------ MATERIAL SHOWN

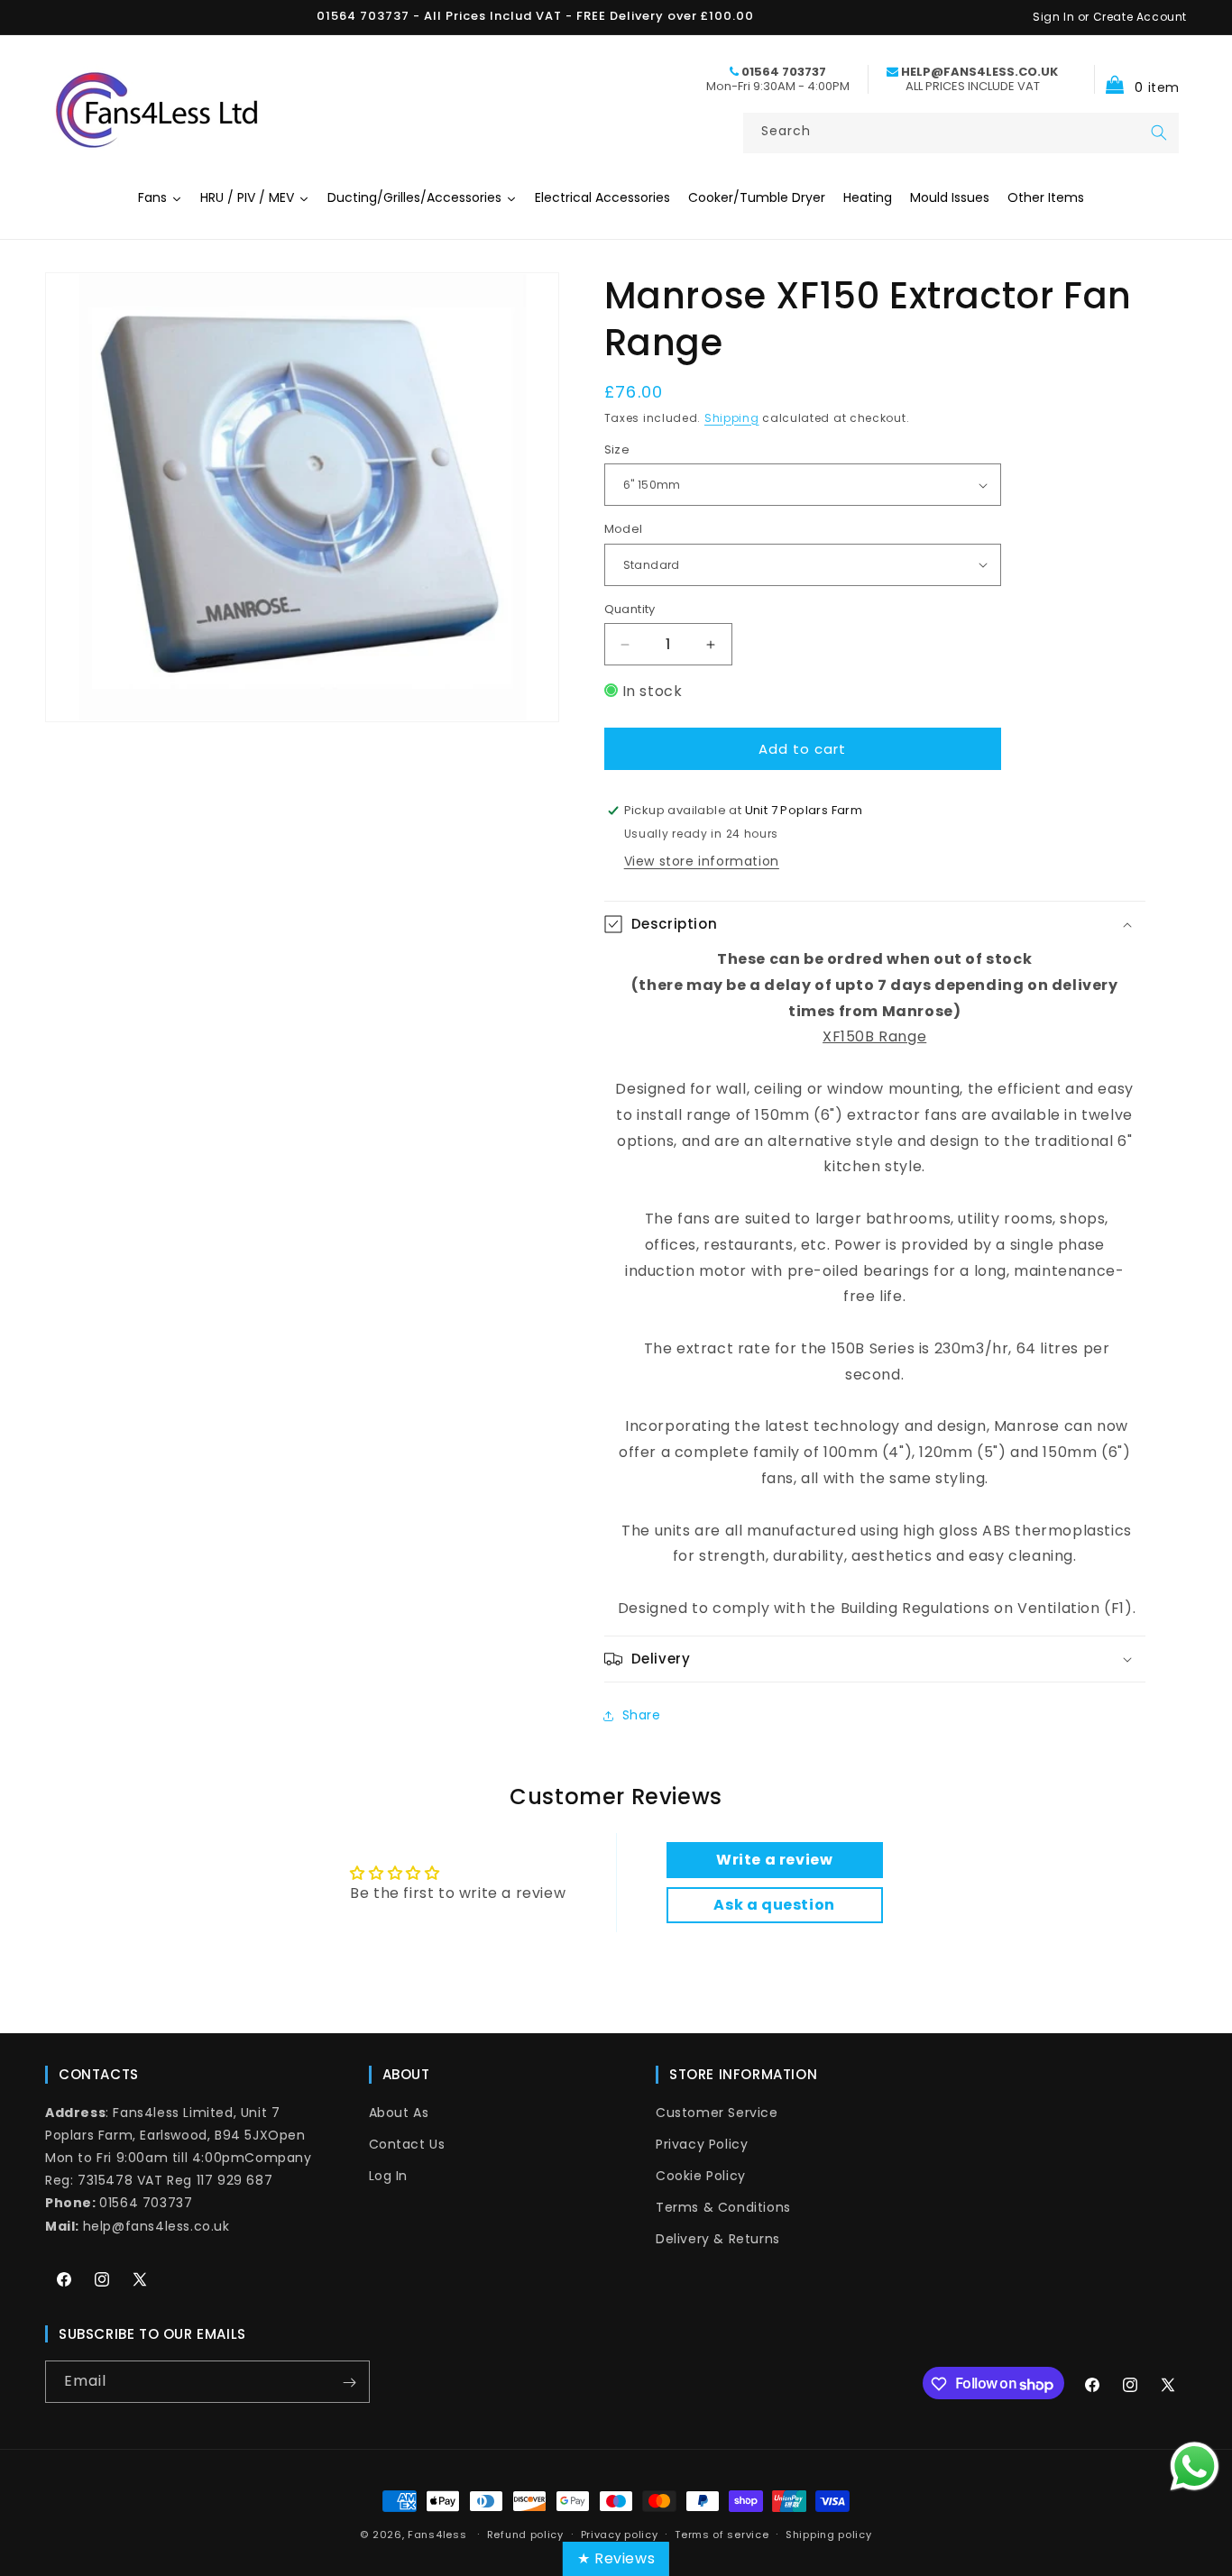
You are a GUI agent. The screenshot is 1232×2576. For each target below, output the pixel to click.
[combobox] (961, 133)
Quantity (630, 609)
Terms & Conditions (723, 2207)
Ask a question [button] (773, 1904)
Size (617, 449)
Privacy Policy (702, 2144)
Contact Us (407, 2144)
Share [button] (641, 1715)
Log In (389, 2176)
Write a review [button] (774, 1859)
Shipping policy (829, 2534)
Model (623, 528)
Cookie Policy (701, 2176)
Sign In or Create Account (1110, 16)
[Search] (1159, 132)
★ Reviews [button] (616, 2558)
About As (399, 2113)
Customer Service (717, 2113)
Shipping (731, 418)
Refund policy (525, 2534)
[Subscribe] (349, 2382)
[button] (1137, 79)
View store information (701, 861)
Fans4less (437, 2534)
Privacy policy (619, 2534)
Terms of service (721, 2534)
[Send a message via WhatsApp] (1194, 2466)
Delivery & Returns (718, 2240)
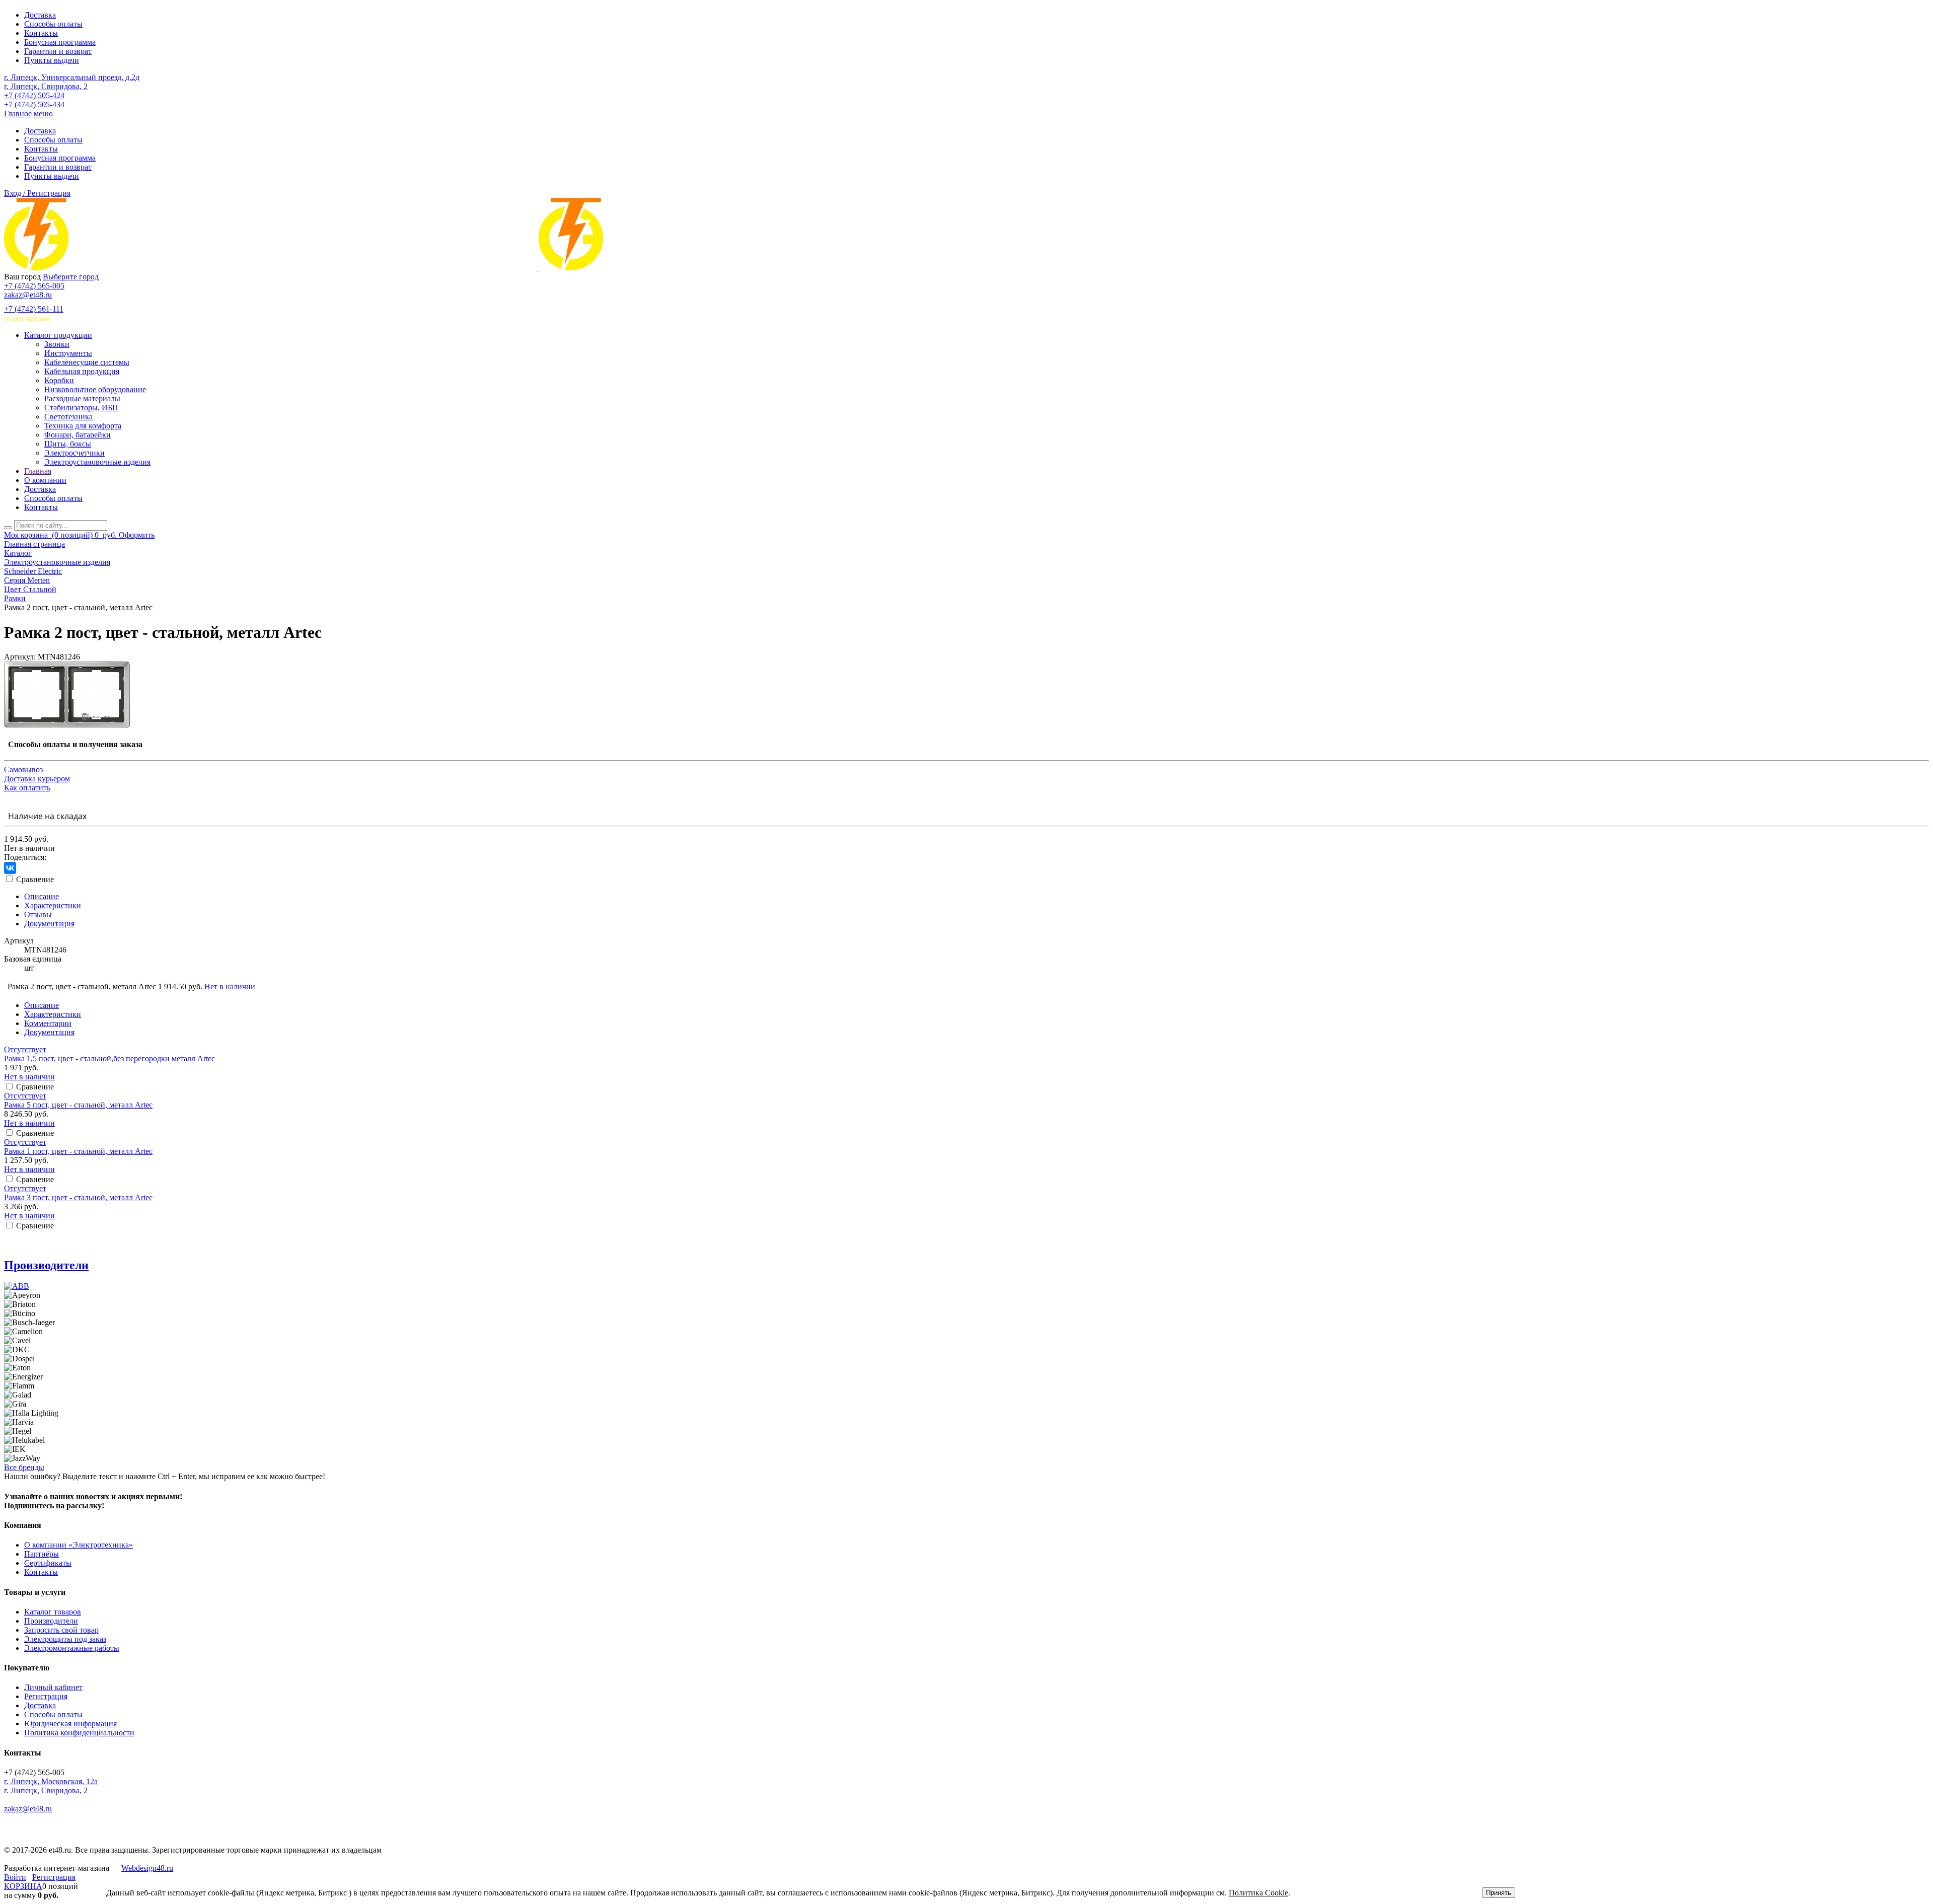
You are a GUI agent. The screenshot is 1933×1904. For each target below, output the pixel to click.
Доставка (40, 15)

------------

> **WORK REQUEST**: The lines that contain the word "output" are wanted; copy each of them from the records.

> **RESPONSE FOR THIS EXERCISE**:
You are a GUI agent. The screenshot is 1232×2576. For each target below, output the pixel to click.
You are a GUI agent. The screenshot is 1933×1904. For each target below, output the pixel to click.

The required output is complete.